Health

Spoonful of sugar alone may not ease babies' vaccination pain

What's the best way to ease the pain of a vaccination for babies? A randomized control trial at SickKids in Toronto found that a little bit of topical lidocaine cream and a sip of sugar does the trick.

Benefit found only from combination of lidocaine with sugar and parent instructional video

Parents in all of the study groups could hold babies to comfort them during vaccinations. (CHEO/YouTube)

The best way to ease babies' pain during vaccinations may be to give them a sip of sugar and rub anesthetic cream on the injection site before they get shots, a recent experiment suggests.

Sugar solutions and lidocaine cream have long been among the options some doctors use to make vaccinations less miserable for babies and parents alike. But there's not a lot of evidence to suggest exactly which combinations of pain relief might work best, researchers note in Monday's Canadian Medical Association Journal.

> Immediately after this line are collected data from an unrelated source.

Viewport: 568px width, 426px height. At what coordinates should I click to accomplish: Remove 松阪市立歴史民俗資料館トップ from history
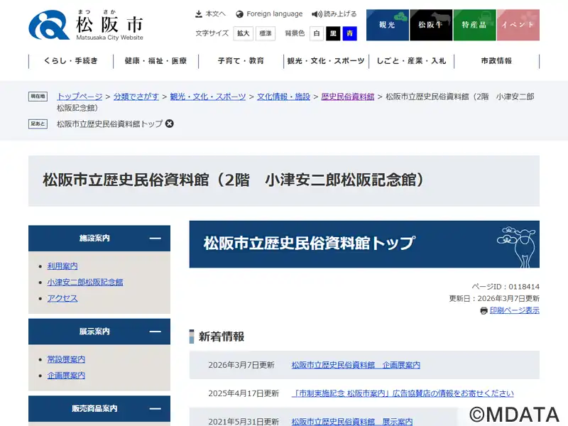point(170,124)
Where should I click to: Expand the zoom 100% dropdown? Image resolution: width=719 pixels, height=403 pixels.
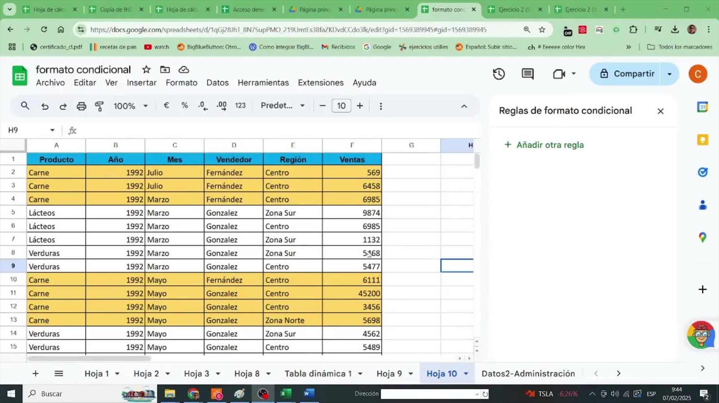(131, 106)
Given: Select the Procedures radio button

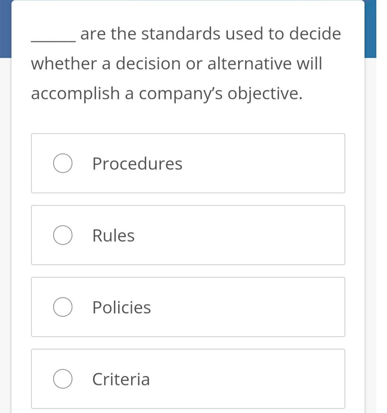Looking at the screenshot, I should coord(63,162).
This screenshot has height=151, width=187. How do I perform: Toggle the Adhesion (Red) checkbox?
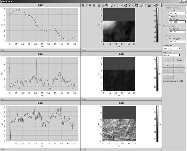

To determine the most effective pain relief option, researchers randomly assigned 352 healthy babies to one of four groups for all of their vaccinations over the first year of life:

  • Video instruction for parents on how to soothe infants during shots.
  • Videos for parents and a sugary drink for babies.
  • Videos, sugary drinks and anesthetic cream.
  • A control group that didn't get any help with pain.

"We only found a benefit from the combination of lidocaine with sugar and the parent instructional video," said lead study author Anna Taddio, a pharmacy researcher at the University of Toronto.

"None of the other three treatment groups were different in terms of the pattern of pain responses observed in the infants," Taddio added by email. "This suggests that the only effective pain intervention was the lidocaine."

For the experiment, every parent watched a video, but participants in the control group saw a video that didn't include any instructions on infant pain relief.

Similarly, all babies received a drink and some cream regardless of the group they were in. This way, participants didn't know whether infants actually got sugar water or lidocaine.

Researchers scored infant pain during vaccinations by observing how much they grimaced, cried or made movements suggesting pain like flailing their arms or kicking their legs.

They also asked parents to rate babies' pain based on their observations of the infants during vaccinations.

Timing and dose of sugar water matter

When used consistently during vaccinations over the first year of life, only the regimen including lidocaine showed a benefit on acute pain when compared with the other alternatives, the study found.

None of the regimens appeared to alter the time it took babies to recover from pain after their shots.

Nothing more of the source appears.